The game’s simplistic UI also makes me think that the developer didn’t have the same expertise in that area of game design and didn’t have the time to learn. The normal HUD (Heads-Up Display) is great, save for the glaringly simplistic health and stamina bar, but all of the menus to interact with objects and loot are jarringly basic and hard to look at. Also, as a bit of a nitpick, there is no visual indicator that the interaction key is working on an object. This leads to about 2 to 3 seconds of just standing there holding the E button before you know something is working.
S.E.C.U. has potential. It has already mastered the game’s hardest part to get right, which is the gameplay itself. To really capitalize on the standout title it could be, it needs a visual makeover: New UI, better level design with more interesting environments, more enemy variety, and boss fights that are more mechanically complicated than sprinting away and shooting an enemy from outside their melee range.

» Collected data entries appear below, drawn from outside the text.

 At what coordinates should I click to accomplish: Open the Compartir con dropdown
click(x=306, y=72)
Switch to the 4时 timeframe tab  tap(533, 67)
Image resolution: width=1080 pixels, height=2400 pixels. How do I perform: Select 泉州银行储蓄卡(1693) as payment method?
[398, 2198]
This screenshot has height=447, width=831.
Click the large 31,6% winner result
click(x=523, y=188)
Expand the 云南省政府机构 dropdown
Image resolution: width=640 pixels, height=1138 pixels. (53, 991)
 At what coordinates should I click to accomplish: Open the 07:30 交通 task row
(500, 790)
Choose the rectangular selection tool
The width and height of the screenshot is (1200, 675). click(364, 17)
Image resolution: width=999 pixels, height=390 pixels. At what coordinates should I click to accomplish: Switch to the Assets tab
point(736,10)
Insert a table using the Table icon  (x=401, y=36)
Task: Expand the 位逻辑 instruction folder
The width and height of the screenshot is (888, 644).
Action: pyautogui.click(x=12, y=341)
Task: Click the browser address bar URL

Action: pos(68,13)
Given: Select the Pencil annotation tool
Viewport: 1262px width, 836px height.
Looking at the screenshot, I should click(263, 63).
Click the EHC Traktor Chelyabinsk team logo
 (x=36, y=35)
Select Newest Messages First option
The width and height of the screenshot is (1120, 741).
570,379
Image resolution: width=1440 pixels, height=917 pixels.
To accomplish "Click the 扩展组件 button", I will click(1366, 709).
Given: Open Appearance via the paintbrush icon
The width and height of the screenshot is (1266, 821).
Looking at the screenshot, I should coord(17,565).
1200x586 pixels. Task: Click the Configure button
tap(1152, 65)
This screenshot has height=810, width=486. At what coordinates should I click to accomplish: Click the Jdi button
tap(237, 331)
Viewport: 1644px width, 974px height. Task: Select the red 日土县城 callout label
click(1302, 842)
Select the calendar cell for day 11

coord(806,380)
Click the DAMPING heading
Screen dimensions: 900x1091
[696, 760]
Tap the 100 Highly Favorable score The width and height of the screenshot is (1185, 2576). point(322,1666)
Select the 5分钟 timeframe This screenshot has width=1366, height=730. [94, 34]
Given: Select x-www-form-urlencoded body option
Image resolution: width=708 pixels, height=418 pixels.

I hope to see the developer, who is clearly very talented, hone his skills in the more artistic side of game design, hire a team of equally talented creatives to give S.E.C.U. a huge and much-deserved update or blow us away with S.E.C.U. 2.
The Final Word
S.E.C.U. has a strong gameplay foundation and ticks off all mechanical boxes for a good FPS game. However, the game struggles from boring-level design, unexciting boss fights, a lack of enemy variety, and underwhelming visuals. With a good update focusing on these problems, S.E.C.U. can take advantage of its already strong mechanics to make a truly standout title.